■ **STATED EXERCISE**
Can you update the material below by replacing every instance of "pixels" with "px" and leaving everything else unchanged?

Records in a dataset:
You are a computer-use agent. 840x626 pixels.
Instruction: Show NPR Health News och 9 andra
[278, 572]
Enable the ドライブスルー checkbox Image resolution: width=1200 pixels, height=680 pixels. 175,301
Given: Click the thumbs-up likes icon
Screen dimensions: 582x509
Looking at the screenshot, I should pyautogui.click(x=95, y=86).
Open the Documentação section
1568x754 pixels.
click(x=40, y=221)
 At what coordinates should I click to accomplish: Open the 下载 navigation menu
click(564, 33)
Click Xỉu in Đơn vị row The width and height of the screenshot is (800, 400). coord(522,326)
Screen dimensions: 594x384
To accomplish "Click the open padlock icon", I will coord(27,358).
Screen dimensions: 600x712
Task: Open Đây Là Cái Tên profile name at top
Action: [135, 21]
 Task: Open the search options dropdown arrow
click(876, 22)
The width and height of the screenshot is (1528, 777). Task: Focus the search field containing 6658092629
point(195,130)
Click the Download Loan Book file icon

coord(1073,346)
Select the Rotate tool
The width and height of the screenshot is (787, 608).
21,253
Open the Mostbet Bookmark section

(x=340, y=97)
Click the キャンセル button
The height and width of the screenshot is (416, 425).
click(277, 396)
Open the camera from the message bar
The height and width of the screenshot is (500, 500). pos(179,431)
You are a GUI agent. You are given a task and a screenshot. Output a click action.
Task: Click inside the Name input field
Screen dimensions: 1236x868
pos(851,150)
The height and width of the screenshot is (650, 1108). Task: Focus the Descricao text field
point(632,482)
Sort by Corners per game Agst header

■ **FINAL ANSWER**
You are a computer-use agent. 840x626 px.
Instruction: Show NPR Health News och 9 andra
[278, 572]
Enable the ドライブスルー checkbox Image resolution: width=1200 px, height=680 px. 175,301
Given: Click the thumbs-up likes icon
Screen dimensions: 582x509
Looking at the screenshot, I should pyautogui.click(x=95, y=86).
Open the Documentação section
1568x754 px.
click(x=40, y=221)
 At what coordinates should I click to accomplish: Open the 下载 navigation menu
click(564, 33)
Click Xỉu in Đơn vị row The width and height of the screenshot is (800, 400). coord(522,326)
Screen dimensions: 594x384
To accomplish "Click the open padlock icon", I will coord(27,358).
Screen dimensions: 600x712
Task: Open Đây Là Cái Tên profile name at top
Action: [135, 21]
 Task: Open the search options dropdown arrow
click(876, 22)
The width and height of the screenshot is (1528, 777). Task: Focus the search field containing 6658092629
point(195,130)
Click the Download Loan Book file icon

coord(1073,346)
Select the Rotate tool
The width and height of the screenshot is (787, 608).
21,253
Open the Mostbet Bookmark section

(x=340, y=97)
Click the キャンセル button
The height and width of the screenshot is (416, 425).
click(277, 396)
Open the camera from the message bar
The height and width of the screenshot is (500, 500). pos(179,431)
You are a GUI agent. You are given a task and a screenshot. Output a click action.
Task: Click inside the Name input field
Screen dimensions: 1236x868
pos(851,150)
The height and width of the screenshot is (650, 1108). Task: Focus the Descricao text field
point(632,482)
Sort by Corners per game Agst header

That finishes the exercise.